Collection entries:
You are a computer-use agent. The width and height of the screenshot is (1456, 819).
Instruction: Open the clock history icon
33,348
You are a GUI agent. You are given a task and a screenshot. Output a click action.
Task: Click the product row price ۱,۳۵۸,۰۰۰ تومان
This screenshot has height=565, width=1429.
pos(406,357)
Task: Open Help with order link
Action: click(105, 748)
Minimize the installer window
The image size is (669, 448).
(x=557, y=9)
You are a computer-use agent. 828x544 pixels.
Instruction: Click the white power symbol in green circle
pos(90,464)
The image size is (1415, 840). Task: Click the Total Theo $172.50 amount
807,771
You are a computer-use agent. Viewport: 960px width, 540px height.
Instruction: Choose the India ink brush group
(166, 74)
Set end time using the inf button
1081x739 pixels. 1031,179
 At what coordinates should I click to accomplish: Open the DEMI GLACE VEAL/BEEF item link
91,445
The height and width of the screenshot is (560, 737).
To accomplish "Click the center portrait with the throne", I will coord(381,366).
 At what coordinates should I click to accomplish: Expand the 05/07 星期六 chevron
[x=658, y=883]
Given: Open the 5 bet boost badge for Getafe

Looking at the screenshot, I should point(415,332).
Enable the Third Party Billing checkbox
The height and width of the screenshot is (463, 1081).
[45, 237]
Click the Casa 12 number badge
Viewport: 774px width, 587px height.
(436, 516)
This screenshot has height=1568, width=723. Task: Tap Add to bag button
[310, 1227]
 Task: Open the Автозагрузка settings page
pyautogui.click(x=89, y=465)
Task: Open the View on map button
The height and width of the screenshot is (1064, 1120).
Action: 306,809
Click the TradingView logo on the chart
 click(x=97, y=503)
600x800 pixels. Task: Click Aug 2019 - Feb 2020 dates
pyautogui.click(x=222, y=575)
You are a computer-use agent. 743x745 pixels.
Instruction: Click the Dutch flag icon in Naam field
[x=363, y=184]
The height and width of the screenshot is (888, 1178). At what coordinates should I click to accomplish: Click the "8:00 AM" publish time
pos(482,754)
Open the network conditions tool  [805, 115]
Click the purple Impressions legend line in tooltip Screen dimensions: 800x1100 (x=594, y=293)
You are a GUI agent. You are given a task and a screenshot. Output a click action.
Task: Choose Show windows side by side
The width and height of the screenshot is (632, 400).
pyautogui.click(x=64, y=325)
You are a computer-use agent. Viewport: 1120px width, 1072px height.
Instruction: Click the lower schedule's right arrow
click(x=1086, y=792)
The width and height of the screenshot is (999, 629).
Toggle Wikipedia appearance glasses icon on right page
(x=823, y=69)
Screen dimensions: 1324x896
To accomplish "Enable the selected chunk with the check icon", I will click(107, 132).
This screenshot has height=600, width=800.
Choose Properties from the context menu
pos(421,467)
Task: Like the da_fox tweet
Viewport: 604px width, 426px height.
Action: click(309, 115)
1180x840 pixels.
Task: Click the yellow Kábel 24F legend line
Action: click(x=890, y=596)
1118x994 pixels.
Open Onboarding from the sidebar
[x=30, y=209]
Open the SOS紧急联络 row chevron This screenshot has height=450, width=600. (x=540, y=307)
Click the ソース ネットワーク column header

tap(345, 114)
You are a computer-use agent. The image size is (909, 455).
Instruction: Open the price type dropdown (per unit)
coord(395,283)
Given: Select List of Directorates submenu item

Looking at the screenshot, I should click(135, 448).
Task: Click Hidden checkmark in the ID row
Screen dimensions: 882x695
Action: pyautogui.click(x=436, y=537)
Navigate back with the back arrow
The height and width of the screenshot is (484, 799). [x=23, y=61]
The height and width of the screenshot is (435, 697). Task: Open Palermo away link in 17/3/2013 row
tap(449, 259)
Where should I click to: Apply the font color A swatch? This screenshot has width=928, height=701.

PROBLEM TO WORK ON:
Every record must be returned exactly.

EXERCISE RESULT:
You are a computer-use agent. The width and height of the screenshot is (1456, 819).
Instruction: Open the clock history icon
33,348
You are a GUI agent. You are given a task and a screenshot. Output a click action.
Task: Click the product row price ۱,۳۵۸,۰۰۰ تومان
This screenshot has height=565, width=1429.
pos(406,357)
Task: Open Help with order link
Action: click(105, 748)
Minimize the installer window
The image size is (669, 448).
(x=557, y=9)
You are a computer-use agent. 828x544 pixels.
Instruction: Click the white power symbol in green circle
pos(90,464)
The image size is (1415, 840). Task: Click the Total Theo $172.50 amount
807,771
You are a computer-use agent. Viewport: 960px width, 540px height.
Instruction: Choose the India ink brush group
(166, 74)
Set end time using the inf button
1081x739 pixels. 1031,179
 At what coordinates should I click to accomplish: Open the DEMI GLACE VEAL/BEEF item link
91,445
The height and width of the screenshot is (560, 737).
To accomplish "Click the center portrait with the throne", I will coord(381,366).
 At what coordinates should I click to accomplish: Expand the 05/07 星期六 chevron
[x=658, y=883]
Given: Open the 5 bet boost badge for Getafe

Looking at the screenshot, I should point(415,332).
Enable the Third Party Billing checkbox
The height and width of the screenshot is (463, 1081).
[45, 237]
Click the Casa 12 number badge
Viewport: 774px width, 587px height.
(436, 516)
This screenshot has height=1568, width=723. Task: Tap Add to bag button
[310, 1227]
 Task: Open the Автозагрузка settings page
pyautogui.click(x=89, y=465)
Task: Open the View on map button
The height and width of the screenshot is (1064, 1120).
Action: 306,809
Click the TradingView logo on the chart
 click(x=97, y=503)
600x800 pixels. Task: Click Aug 2019 - Feb 2020 dates
pyautogui.click(x=222, y=575)
You are a computer-use agent. 743x745 pixels.
Instruction: Click the Dutch flag icon in Naam field
[x=363, y=184]
The height and width of the screenshot is (888, 1178). At what coordinates should I click to accomplish: Click the "8:00 AM" publish time
pos(482,754)
Open the network conditions tool  [805, 115]
Click the purple Impressions legend line in tooltip Screen dimensions: 800x1100 (x=594, y=293)
You are a GUI agent. You are given a task and a screenshot. Output a click action.
Task: Choose Show windows side by side
The width and height of the screenshot is (632, 400).
pyautogui.click(x=64, y=325)
You are a computer-use agent. Viewport: 1120px width, 1072px height.
Instruction: Click the lower schedule's right arrow
click(x=1086, y=792)
The width and height of the screenshot is (999, 629).
Toggle Wikipedia appearance glasses icon on right page
(x=823, y=69)
Screen dimensions: 1324x896
To accomplish "Enable the selected chunk with the check icon", I will click(107, 132).
This screenshot has height=600, width=800.
Choose Properties from the context menu
pos(421,467)
Task: Like the da_fox tweet
Viewport: 604px width, 426px height.
Action: click(309, 115)
1180x840 pixels.
Task: Click the yellow Kábel 24F legend line
Action: click(x=890, y=596)
1118x994 pixels.
Open Onboarding from the sidebar
[x=30, y=209]
Open the SOS紧急联络 row chevron This screenshot has height=450, width=600. (x=540, y=307)
Click the ソース ネットワーク column header

tap(345, 114)
You are a computer-use agent. The image size is (909, 455).
Instruction: Open the price type dropdown (per unit)
coord(395,283)
Given: Select List of Directorates submenu item

Looking at the screenshot, I should click(135, 448).
Task: Click Hidden checkmark in the ID row
Screen dimensions: 882x695
Action: pyautogui.click(x=436, y=537)
Navigate back with the back arrow
The height and width of the screenshot is (484, 799). [x=23, y=61]
The height and width of the screenshot is (435, 697). Task: Open Palermo away link in 17/3/2013 row
tap(449, 259)
Where should I click to: Apply the font color A swatch? This screenshot has width=928, height=701.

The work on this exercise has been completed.